Your business Another's business God's or reality's business
Are you messing in another's business?
Byron Katie says it best
I first learned to ask the question, "Whose business am I in?" from Byron Katie. Let her speak for herself:
Staying in your own business (Byron Katie's words)
I can find only three kinds of business in the universe: mine, yours, and God’s. For me, the word God means "reality." Reality is God, because it rules. Anything that’s out of my control, your control, and everyone else’s control -- I call that God’s business.
Much of our stress comes from mentally living out of our own business. When I think, "You need to get a job, I want you to be happy, you should be on time, you need to take better care of yourself," I am in your business. When I’m worried about earthquakes, floods, war, or when I will die, I am in God’s business. If I am mentally in your business or in God’s business, the effect is separation.

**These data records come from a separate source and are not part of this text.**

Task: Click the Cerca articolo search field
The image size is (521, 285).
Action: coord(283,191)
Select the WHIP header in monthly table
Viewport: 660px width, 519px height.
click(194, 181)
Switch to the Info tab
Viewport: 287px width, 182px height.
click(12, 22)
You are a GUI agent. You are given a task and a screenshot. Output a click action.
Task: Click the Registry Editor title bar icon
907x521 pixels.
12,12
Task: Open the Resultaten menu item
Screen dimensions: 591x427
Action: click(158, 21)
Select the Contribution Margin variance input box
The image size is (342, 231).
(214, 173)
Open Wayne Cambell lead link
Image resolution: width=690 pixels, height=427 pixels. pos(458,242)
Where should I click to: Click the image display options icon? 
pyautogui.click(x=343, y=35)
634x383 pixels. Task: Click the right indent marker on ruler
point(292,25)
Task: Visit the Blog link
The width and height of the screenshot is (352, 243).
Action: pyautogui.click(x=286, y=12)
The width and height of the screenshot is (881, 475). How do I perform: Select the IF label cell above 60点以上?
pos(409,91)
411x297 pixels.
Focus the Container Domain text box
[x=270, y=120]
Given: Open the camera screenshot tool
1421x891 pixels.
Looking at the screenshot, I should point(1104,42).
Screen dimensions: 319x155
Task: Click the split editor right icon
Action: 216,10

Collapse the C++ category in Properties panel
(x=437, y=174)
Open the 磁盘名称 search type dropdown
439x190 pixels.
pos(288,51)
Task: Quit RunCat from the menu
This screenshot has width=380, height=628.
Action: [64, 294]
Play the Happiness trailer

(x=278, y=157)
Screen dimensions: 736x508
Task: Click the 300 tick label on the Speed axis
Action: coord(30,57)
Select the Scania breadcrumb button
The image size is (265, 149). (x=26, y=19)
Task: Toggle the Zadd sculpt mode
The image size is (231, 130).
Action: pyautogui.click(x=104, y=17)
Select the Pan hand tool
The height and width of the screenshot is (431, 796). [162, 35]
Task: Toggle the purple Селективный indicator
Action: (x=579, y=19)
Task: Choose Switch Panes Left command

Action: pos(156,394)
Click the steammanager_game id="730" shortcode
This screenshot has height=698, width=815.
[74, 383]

I noticed this early in 1986. When I mentally went into my mother’s business, for example, with a thought like "My mother should understand me," I immediately experienced a feeling of loneliness. And I realized that every time in my life that I had felt hurt or lonely, I had been in someone else’s business.
If you are living your life and I am mentally living your life, who is here living mine? We’re both over there. Being mentally in your business keeps me from being present in my own. I am separate from myself, wondering why my life doesn’t work. To think that I know what’s best for anyone else is to be out of my business. Even in the name of love, it is pure arrogance, and the result is tension, anxiety, and fear. Do I know what’s right for me? That is my only business. Let me work with that before I try to solve your problems for you. If you understand the three kinds of business enough to stay in your own business, it could free your life in a way that you can’t even imagine.
The next time you’re feeling stress or discomfort, ask yourself whose business you’re in mentally, and you may burst out laughing! That question can bring you back to yourself. And you may come to see that you’ve never really been present, that you’ve been mentally living in other people’s business all your life. Just to notice that you’re in someone else’s business can bring you back to your own wonderful self.
My implementations of her distinction (now back to me, Dwight)
As a life coach...
People often assume that I give people advice. I don't. If they give me permission to be their partner in making some change they'd like to make, then I'm happy to do that. But only with their permission. And, even then, I don't give advice. I sometimes make suggestions and ask, "Does that fit for you?" I'll only get into "other people's business" if they give me permission to do that...and then only for agreed-upon purposes. Then it becomes both their business, my business, and our business.
I never feel burned out. My first priority in coaching another is to have fun with the process. On a few rare occasions, I have interrupted a client by saying, "I'm not having fun here. We need to figure that out first." Just by saying that, I was immediately able to get back into having fun and continuing with the coaching conversation. Ultimately, my client's problems are their problems. With their permission and cooperation, I do what I can. While making sure I have fun, I "go the extra mile." My clients will tell you that. I can do what I can do. What they do with that is their business.
I never experience my clients as "resistant." If it ever occurs to me that my client is "resistant," I will get curious about that. I know that whatever my client's behavior (including a "resistant" behavior), the intention of that behavior is to try to do something important for themselves. That "resistant" behavior is something to get curious about, something to learn more about, if possible. Almost always, the reason people decide to work with me is they have two or more "parts" of themselves that are in conflict. Even though their parts may be unfriendly with each other, I am friendly with them all, since I know that each one of them is trying to do something for my client by creating whatever behavior it creates.
If I'm not being 100% responsible...
If I'm criticizing or blaming another for whatever, then I'm trying to be in their business. Consequently, I'm giving away some of my own power (because I'm not fully attending to my own business). By criticizing or blaming another I make myself the victim. Whenever you're holding yourself as a victim, you can easily neglect to ask yourself the question, "Regarding my relationship with this person, what would I like to be different. What might I do that could influence making that difference?"
When someone is argumentative with me...
I get curious. Maybe there's something I did to stimulate their defensiveness. I listen. I reflect what they say to help them get that I am listening. I ask questions to hopefully understand better.
I don't argue back. I don't try to convince them to change their mind. Only if I can tell that they are interested or curious about what I think I know or about my perspective, then I will share my thoughts with a partnership attitude.
Again, this is how I stay in my business and not another's business.
When I invite others to ask someone they know to attend my class...
I say, "If you ask a family member, a friend, or a colleague to join our class, that is your business (as best you can do it), honoring yourself for the courage you are choosing (regardless of the result). When they respond with a yes, no, maybe, or some other response or non-response, that's their business.
Life is so easy when we attend to our own business!
When the COVID-19 virus started multiplying, I knew...
That was God's business. And how others, either individually or organizationally, reacted to God's business was their business. How I decide to respond to the virus and to the reaction of others is my business.
As a passenger on an airplane...
I stay completely out of the pilot's business and out of God's business. Consequently, I am relaxed and feel no fear, because whether or not the plane crashes (or lands in a city different than the one I intended) is completely out of my control. That's between the pilot and God.